File spoon-archives/habermas.archive/habermas_1997/habermas.9708, message 21


Date: Wed, 20 Aug 1997 14:45:37 -0500
From: Scott Johnson <sjohn-AT-cp.duluth.mn.us>
Subject: Re: HAB: Communicative and Strategic Rationality


kenneth.mackendrick wrote:
> 
> After taking, against my will, the summer off - i was wondering if
> anyone wanted to talk about habermas's theory of language.
> 
> Habermas divides language into two categories - communicative and
> strategic.  I would like to explore the idea of emphatic communication
> - language that reaches out but does not touch.  This would include
> things such as poetry, metaphor, irony, reflection, and aesthetics.
> 
> For Habermas, communicative action is language-use oriented by an
> intention to speak to a generalized other - a univeral being who is in
> agrees a priori to discuss generalized interests.  Strategic language
> use includes deception, ideology, and manipulation.
> 
> I would like to propose that emphatic communication speaks to a
> concrete other without presuppositions about who that other is (in a
> universalist sense).
[snip]
> 
> The purpose of such an inquiry would be to examine what Habermas
> has missed in his two tiered idea of language - to include elements of
> how language is actually used by people....
> ken

Ken, Ken, Ken....*sigh*. Lets talk irony, then. I suppose you haven't
read Wayne Booth's _Rhetoric of Irony_, but he argues very convincingly
that irony involves "presuppositions about who that other is." When
those presuppositions turn out to be false in any given case, the irony
is not understood.
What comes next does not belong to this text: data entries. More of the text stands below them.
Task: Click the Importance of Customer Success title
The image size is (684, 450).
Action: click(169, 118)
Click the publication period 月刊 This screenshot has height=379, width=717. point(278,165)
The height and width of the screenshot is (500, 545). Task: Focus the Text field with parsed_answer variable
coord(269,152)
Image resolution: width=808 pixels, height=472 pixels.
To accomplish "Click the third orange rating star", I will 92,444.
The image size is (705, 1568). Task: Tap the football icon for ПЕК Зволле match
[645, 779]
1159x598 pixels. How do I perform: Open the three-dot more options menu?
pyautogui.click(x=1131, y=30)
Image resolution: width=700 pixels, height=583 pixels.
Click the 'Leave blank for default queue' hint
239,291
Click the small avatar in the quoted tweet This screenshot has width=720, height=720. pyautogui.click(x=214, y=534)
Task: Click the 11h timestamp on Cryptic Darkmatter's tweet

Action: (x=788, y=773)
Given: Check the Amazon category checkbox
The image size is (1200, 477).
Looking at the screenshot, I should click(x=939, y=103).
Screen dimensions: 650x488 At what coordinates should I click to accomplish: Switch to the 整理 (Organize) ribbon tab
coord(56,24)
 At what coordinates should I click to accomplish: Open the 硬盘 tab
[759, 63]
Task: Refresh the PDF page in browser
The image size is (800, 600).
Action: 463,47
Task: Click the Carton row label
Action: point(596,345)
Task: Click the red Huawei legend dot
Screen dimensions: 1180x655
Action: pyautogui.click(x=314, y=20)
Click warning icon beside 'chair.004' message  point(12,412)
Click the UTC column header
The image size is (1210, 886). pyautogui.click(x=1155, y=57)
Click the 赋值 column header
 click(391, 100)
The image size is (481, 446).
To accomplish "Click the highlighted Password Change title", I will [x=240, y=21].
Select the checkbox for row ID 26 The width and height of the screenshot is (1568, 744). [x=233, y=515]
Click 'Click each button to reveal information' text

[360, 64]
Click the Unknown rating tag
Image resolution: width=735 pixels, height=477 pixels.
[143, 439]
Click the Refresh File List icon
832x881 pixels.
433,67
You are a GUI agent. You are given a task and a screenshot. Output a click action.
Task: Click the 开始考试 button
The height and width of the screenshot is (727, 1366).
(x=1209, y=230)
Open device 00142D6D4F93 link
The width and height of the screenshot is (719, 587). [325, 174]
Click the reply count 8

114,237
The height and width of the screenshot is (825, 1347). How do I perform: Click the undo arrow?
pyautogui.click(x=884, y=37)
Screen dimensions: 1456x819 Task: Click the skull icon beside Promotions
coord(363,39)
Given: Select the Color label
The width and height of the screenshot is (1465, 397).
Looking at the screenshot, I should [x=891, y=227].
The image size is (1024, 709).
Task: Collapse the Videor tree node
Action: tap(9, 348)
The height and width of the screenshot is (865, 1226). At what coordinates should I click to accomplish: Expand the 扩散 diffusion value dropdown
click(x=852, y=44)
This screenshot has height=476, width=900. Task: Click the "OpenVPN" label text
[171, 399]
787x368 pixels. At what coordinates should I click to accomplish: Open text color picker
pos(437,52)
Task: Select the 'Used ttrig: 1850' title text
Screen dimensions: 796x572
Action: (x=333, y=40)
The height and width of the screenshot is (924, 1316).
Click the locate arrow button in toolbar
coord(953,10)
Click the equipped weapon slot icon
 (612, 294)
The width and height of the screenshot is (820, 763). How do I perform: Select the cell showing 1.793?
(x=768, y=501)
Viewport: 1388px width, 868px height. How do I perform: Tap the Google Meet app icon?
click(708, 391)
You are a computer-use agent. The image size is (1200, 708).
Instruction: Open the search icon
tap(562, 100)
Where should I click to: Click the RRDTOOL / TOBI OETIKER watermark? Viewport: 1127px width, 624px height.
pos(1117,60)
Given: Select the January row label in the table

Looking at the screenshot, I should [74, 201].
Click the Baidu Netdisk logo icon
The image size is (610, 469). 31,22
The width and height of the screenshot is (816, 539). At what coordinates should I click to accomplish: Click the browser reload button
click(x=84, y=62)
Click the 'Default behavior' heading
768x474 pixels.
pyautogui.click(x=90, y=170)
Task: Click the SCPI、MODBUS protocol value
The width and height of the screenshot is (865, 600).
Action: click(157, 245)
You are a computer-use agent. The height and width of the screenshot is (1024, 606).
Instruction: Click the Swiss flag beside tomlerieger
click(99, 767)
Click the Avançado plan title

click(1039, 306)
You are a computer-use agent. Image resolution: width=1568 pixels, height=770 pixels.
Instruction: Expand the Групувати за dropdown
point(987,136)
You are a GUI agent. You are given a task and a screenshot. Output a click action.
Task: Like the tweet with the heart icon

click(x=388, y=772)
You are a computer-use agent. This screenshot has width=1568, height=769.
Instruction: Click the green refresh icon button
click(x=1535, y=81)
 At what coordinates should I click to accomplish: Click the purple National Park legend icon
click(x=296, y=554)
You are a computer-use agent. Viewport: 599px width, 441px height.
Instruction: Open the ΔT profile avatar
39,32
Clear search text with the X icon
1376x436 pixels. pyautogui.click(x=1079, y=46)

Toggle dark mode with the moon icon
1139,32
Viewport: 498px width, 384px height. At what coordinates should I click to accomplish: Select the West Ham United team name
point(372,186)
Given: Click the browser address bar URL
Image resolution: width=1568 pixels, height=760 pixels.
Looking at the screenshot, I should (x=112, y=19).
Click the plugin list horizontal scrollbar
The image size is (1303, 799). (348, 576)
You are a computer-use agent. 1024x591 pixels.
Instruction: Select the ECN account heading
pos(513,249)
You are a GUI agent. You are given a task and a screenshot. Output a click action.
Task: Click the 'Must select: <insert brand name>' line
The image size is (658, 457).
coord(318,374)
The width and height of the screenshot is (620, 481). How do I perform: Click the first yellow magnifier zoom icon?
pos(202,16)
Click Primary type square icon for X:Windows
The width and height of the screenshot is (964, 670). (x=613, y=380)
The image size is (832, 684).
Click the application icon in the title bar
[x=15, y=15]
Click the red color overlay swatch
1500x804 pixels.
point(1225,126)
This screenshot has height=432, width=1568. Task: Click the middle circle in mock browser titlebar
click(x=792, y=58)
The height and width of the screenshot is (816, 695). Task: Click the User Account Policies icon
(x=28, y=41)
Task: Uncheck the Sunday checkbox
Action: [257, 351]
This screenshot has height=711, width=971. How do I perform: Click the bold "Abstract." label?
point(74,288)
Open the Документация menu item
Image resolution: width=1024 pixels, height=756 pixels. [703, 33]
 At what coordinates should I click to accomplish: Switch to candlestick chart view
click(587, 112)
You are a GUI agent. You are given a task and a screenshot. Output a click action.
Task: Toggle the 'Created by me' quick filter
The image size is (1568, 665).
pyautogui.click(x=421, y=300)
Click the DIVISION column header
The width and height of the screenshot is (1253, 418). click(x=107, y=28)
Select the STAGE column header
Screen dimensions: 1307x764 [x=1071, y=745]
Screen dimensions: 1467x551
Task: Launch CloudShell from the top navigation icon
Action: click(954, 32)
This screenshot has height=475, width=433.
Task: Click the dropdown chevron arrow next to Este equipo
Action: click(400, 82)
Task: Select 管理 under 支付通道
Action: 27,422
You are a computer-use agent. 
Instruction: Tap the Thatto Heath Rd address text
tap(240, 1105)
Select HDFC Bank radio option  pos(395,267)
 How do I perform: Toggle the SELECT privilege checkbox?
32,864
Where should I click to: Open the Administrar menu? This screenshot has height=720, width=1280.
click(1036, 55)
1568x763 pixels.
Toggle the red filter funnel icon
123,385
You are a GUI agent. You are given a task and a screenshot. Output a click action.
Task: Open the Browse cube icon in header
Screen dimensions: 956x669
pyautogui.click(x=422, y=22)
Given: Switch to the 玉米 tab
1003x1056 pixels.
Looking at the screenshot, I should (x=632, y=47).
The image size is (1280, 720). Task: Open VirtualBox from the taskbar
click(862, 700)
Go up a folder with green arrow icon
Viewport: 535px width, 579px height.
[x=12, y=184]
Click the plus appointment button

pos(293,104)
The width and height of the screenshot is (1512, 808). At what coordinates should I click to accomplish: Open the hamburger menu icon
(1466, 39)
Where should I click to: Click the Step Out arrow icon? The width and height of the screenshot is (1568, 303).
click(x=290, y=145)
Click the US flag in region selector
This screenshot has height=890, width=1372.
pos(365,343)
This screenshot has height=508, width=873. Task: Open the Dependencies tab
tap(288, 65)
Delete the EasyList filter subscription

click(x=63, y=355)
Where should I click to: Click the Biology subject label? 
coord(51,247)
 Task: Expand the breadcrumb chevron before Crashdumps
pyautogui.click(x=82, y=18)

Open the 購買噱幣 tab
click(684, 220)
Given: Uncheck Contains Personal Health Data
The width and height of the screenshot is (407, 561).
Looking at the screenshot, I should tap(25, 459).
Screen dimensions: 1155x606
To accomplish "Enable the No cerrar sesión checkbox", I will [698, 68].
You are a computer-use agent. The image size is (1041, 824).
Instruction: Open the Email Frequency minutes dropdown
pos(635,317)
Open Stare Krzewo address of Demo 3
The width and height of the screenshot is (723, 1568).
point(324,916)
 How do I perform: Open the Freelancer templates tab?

Now, I don't know what you have in mind with your
reference to "a universalist sense", but these presuppositions are both
concrete AND are extended to one's interlocutor in a way in which it is
expected that the interlocutor SHOULD understand (in other words, both
the moments of particularity and universality are present). Notice in
your characterization of Habermas's conception of language as two-tiered
that strategic interaction could correspond to the
cognitive/instrumental sphere and communicative interactive to the
moral/practical. In that case, it seems that what you want to explore
would fall under the heading of therapeutic speech, which correspond to
the aesthetic/expressive sphere. Habermas doesn't really concern himself
with as this much as the others (see David Ingram's _Habermas and the
Dialectic of Reason_), and it has been argued that the therapeutic model
may be more important than Habermas credits (see Bernstein's _Recovering
Ethical Life_.) But in any case, the way has already been partly
traversed, and it might be a good idea to pick up from there.
   I can't help but point out that the sort of thing you want to
emphasize is a traditional Romantic preserve (art and the aesthetic
making "public" or expressing that which cannot be conceptualized.) The
emphasis in therapeutic interaction is on experience; the validity of a
therapeutic claim is connected with the power of the experience to which
I can "guide" you. I see another correspondence here: the
strategic/instrumental represents the Enlightenment strain of modernity,
the ideal of a disengaged subjectivity (with its correlate
"objectivity"); the aesthetic/expressive represents the Romantic strain
with its ideal of natural [unreflective] expression, an engagement with
a living world. (Here I'm thinking in terms of Taylor's exposition in
_Sources of the Self_.) Now, Habermas characterizes the problem of
modernity as being one of an overemphasis on strategic/instrumental
rationality at the expense of communicative. I prefer Taylor in that he
includes not just the Enlightenment strain, but the Romantic as well.
>From this perspective the dimension that Habermas has neglected is
incorporated, without going overboard and giving priority to the
aesthetic/expressive. I think that communicative interaction includes
both the the reflective moment of disengagement AND the unreflective
moment of engaged expression. Modernity is a diremption of the
communicative unity into autonomous Enlightenment and Romantic spheres
which both claim too much for themselves. The task is to recover a
communicative interaction that incorporates the gains of this
diremption, but corrects it as well.
   To note another correspondence, *Moralitat* and *Sittlichkeit* would
also correspond to the Enlightenment and Romantic strains. The former is
founded on the objective reflection of a disengaged subjectivity, the
latter on the "second nature" of custom and tradition. Doesn't this
pretty much sum up the difficulties of much modern social and political
theory? That is, the integration of "ought" and "is", of the claims of
community against the claims of the autonomous moral agent? Isn't this
all a problem because the two are not integrated in a sphere of
communicative action? And wouldn't this integration have to be a higher
integration which retained the now-autonomous moments? Aren't we in
Hegel's territory here?

Scott "excuse me, I'm just thinking aloud" Johnson
-- 
---------------------------------------------------------
                     Scott Johnson

105 W. 1st St. #214                sjohn-AT-cp.duluth.mn.us
Duluth, MN   55802             voice/fax  (218) 722-1351

   http://www.cp.duluth.mn.us/~sjohn/sjohn_on.html
 --

A memo signed by Major Okuntimo of the Rivers State Internal
Security Task Force, dated May 12th 1994, states: 
"Shell operations still impossible unless ruthless military
operations are undertaken for smooth economic activities to
commence."

-- From a web page (http://www.gem.co.za/ELA/ken.html)
dedicated to executed Nigerian activist Ken Saro-Wiwa, 
who led a group resisting Shell Oil's activities in his
homeland. The memo referred to was sent 10 days before 
Saro-Wiwa's arrest.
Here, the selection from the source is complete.